A trisubstituted benzimidazole cell division inhibitor with efficacy against Mycobacterium tuberculosis

Abstract

Trisubstituted benzimidazoles have demonstrated potency against Gram-positive and Gram-negative bacterial pathogens. Previously, a library of novel trisubstituted benzimidazoles was constructed for high throughput screening, and compounds were identified that exhibited potency against M. tuberculosis H37Rv and clinical isolates, and were not toxic to Vero cells. A new series of 2-cyclohexyl-5-acylamino-6-N, N-dimethylaminobenzimidazoles derivatives has been developed based on SAR studies. Screening identified compounds with potency against M. tuberculosis. A lead compound from this series, SB-P17G-A20, was discovered to have an MIC of 0.16 µg/mL and demonstrated efficacy in the TB murine acute model of infection based on the reduction of bacterial load in the lungs and spleen by 1.73 ± 0.24 Log10 CFU and 2.68 ± Log10 CFU, respectively, when delivered at 50 mg/kg by intraperitoneal injection (IP) twice daily (bid).
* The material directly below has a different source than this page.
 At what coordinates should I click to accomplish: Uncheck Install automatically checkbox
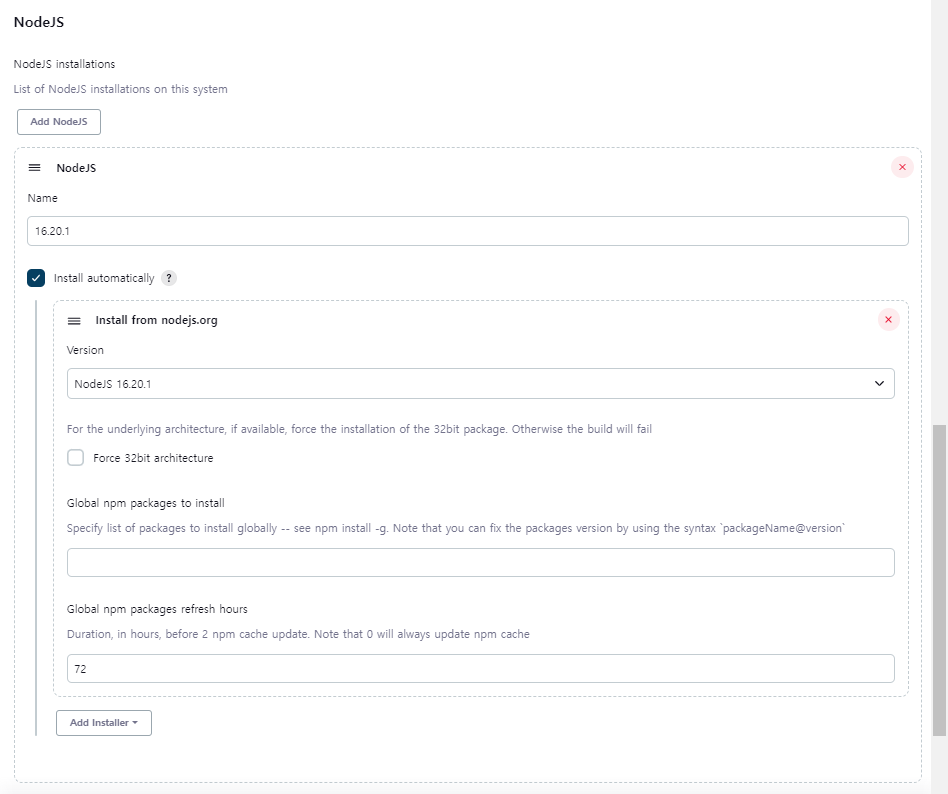pos(36,278)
The activity of SB-P17G-A20 was determined to be concentration dependent and to have excellent stability in mouse and human plasma, and liver microsomes. Together, these studies demonstrate that SB-P17G-A20 has potency against M. tuberculosis clinical strains with varying susceptibility and efficacy in animal models of infection, and that trisubstituted benzimidazoles continue to be a platform for the development of novel inhibitors with efficacy.

Figure 1. Structure of lead benzimidazoles.
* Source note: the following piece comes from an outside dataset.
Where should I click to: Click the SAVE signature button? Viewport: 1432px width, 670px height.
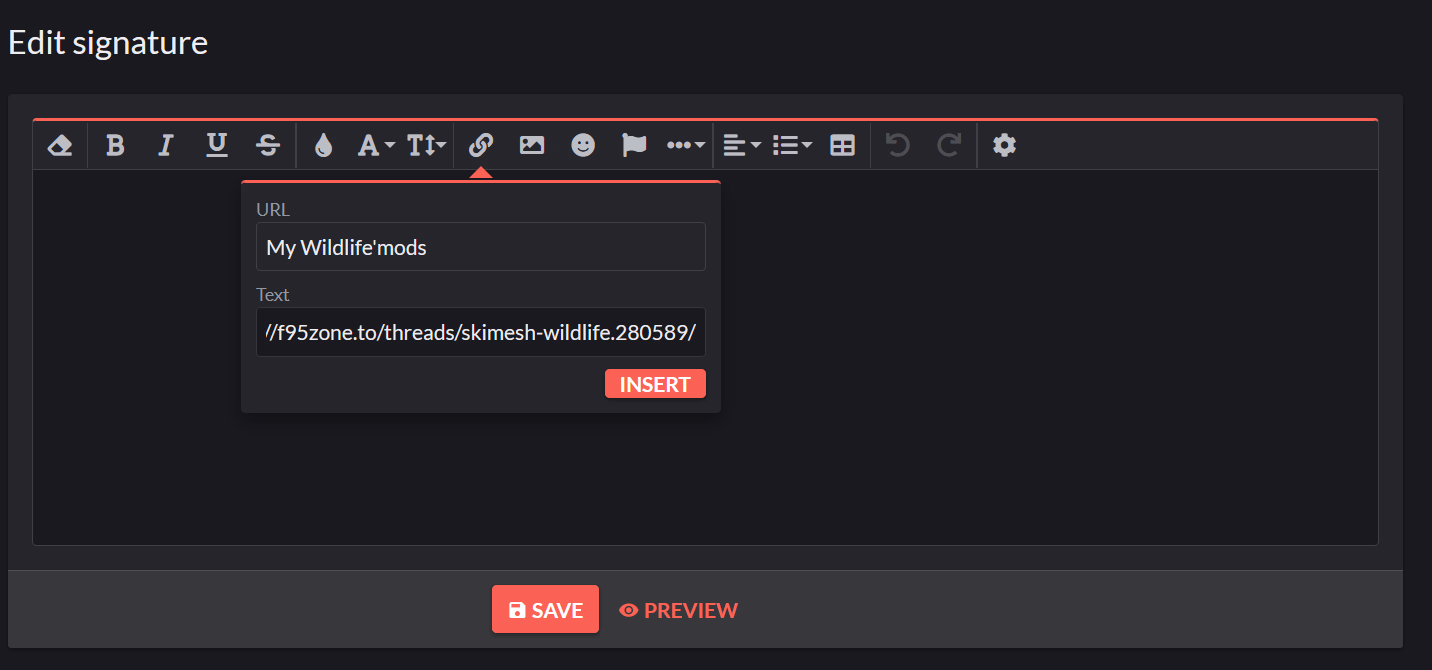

Figure 2. Activity of SB-P17G-A20 against M. tuberculosis clinical isolates.

Dose response curves were generated from MABA data for M. tuberculosis strains (H37Rv, TN587, NHN382, W210 and NHN20) treated with SB-P17G-A20. The curves were generated by graphing the log₁₀ drug concentrations against the difference in growth between the drug treated wells and control wells using GraphPad Prism Version 5.0d for Mac OS X (GraphPad Software, San Diego CA., USA, www.graphpad.com).
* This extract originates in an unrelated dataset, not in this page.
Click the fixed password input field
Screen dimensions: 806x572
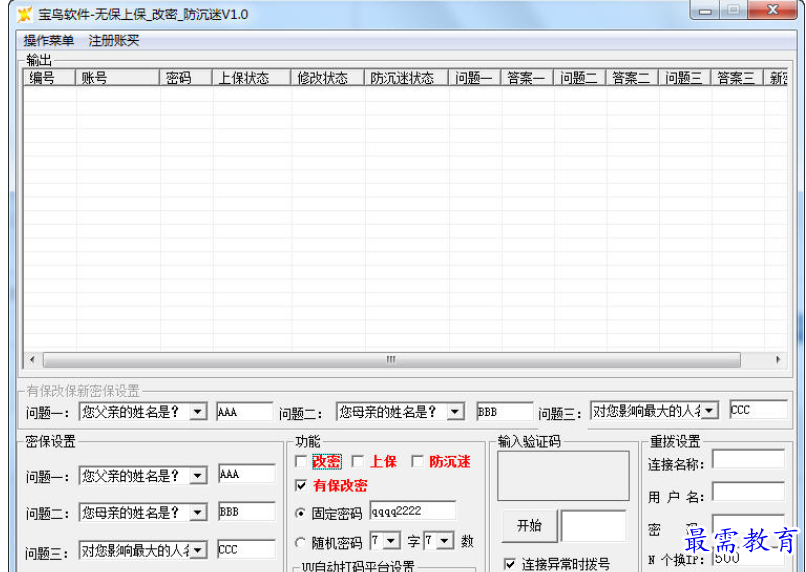pos(411,511)
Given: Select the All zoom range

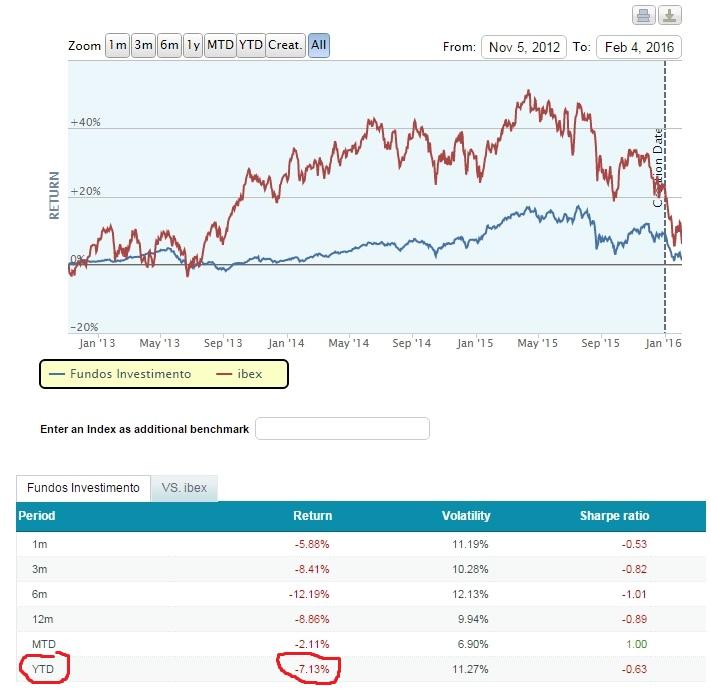Looking at the screenshot, I should tap(319, 46).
Figure 3. Transmission Electron Microscopy of FtsZ.

FtsZ (5 µM) was polymerized by GTP (25 µM) in the absence (A) and presence of SB-P17G-A20 at 40 µM (B) and 80 µM (C). Images are at 49,000x magnification (scale bar 500 nm).

Figure 4. Killing characteristics of SB-P17G

-A20 against whole bacteria. The time dose curves were generated from OD_{600 nm} (a) and from CFU enumeration (b) data. Different concentrations of the compound were tested in triplicate and the mean and standard deviation of the OD_{600 nm} values or the CFU counts from Day 0, 2, 4, and 6 were plotted against time using GraphPad Prism Version 5.0d for Mac OS X (GraphPad Software, San Diego CA., USA, www.graphpad.com).

Figure 5. Efficacy of SB-P17G-A20 in a tuberculosis murine model of infection.

Scatter plot of the CFU counts from the lung and spleens of infected mice after drug therapy with SB-P17G-A20 delivered IP at 50 mg/kg bid. The colony counts were converted to logarithms. The lower level of detection was 1 log₁₀ CFU. Outliers were identified by the Grubbs’ Test using an online calculator. (GraphPad Software, San Diego CA., USA www.graphpad.com). A scatter plot of the CFU data from the lung and spleen of individual mice from the treatment and control groups were plotted with the mean and SE from each group using GraphPad Prism Version 5.0d for Mac OS X (GraphPad Software, San Diego CA., USA www.graphpad.com).